I have written about it in everything from my journal, to school papers, and now on this blog. The sum of how I feel about worry is that it is silly, it just doesn't do a whole lot for you. I know there are legitimate times when it is completely acceptable to be worried, but it should not be something that plagues you and your family everyday.
If you have ever met me, you probably have noticed I am just a bit on the Type A side (understatement of the century). However, I made a pact with myself when I got to college that I was no longer going to believe in stress. All of high school I put so much worry and anxiety on myself to try to be perfect 100% of the time, and obviously, that just does not work out. During my first semester of college,someone shared a bible verse that challenged me to change my habits and views on stress and anxiety. It is Matthew 6:27, and reads “Who of you by worrying can add a single hour to his life?” When it was first read it to me, it hit me like a ton of bricks and realized that I cannot try to control everything, some things are simply not meant to be controlled, and are actually meant to be quite the opposite.

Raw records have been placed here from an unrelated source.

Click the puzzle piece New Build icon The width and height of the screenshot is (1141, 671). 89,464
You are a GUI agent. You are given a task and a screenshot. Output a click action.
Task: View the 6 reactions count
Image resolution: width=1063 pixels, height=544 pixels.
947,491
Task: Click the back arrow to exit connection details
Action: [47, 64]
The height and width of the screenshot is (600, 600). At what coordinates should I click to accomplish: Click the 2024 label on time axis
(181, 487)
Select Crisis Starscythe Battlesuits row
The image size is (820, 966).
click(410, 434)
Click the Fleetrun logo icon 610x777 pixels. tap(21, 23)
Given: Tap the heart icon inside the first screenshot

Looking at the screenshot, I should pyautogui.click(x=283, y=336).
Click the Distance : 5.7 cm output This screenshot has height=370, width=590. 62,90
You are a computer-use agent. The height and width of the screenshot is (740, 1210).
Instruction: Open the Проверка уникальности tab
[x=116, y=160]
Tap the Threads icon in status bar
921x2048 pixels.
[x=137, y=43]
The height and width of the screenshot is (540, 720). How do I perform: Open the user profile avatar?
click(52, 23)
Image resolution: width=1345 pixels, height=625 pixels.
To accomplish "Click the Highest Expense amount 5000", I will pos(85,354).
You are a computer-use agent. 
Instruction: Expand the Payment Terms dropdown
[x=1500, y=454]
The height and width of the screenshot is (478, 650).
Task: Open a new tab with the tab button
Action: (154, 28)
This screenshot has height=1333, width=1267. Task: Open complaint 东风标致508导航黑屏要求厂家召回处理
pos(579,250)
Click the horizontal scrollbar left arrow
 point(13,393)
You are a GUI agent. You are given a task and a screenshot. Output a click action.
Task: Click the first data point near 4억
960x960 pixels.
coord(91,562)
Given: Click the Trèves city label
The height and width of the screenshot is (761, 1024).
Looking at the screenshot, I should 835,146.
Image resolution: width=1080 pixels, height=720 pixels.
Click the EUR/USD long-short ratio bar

That verse changed me, and probably has saved hundreds of hours of my life. Now when I feel even a tinge of anxiety I know that I must cast my fear on God and move on. What I did not realize before that moment was that God actually commands us to not worry, and that by being full of fear and anxiety we are almost making a statement to God that we do not think He is big, strong, and powerful enough to deal with our menial problems. Yikes, I did not want to be in that boat. Not that I do not worry or freak sometimes, but, for the most part, I have become really level when it comes to “stress.”
My pact has worked out really well for me in college. I still get to be as ambitious and driven as ever, but I have enabled myself to let go when I can’t be in control. One of my good friends from home always used to tell me, “Lindsey, worrying is like a rocking chair, it gives you something to do, but gets you nowhere.” I did not get it then, but I get it now. I wake up every morning and get to choose my attitude for the day, and, when I choose that attitude, I also get to make the decision to allow or not allow anxiety into my life.
Philippians 4:6-7 ”Do not be anxious about anything, but in everything, by prayer and petition, with thanksgiving, present your requests to God. And the peace of God, which transcends all understanding, will guard your hearts and your minds in Christ Jesus.”
Cheers to what we hope can be a stress and worry free week for you! Enjoy!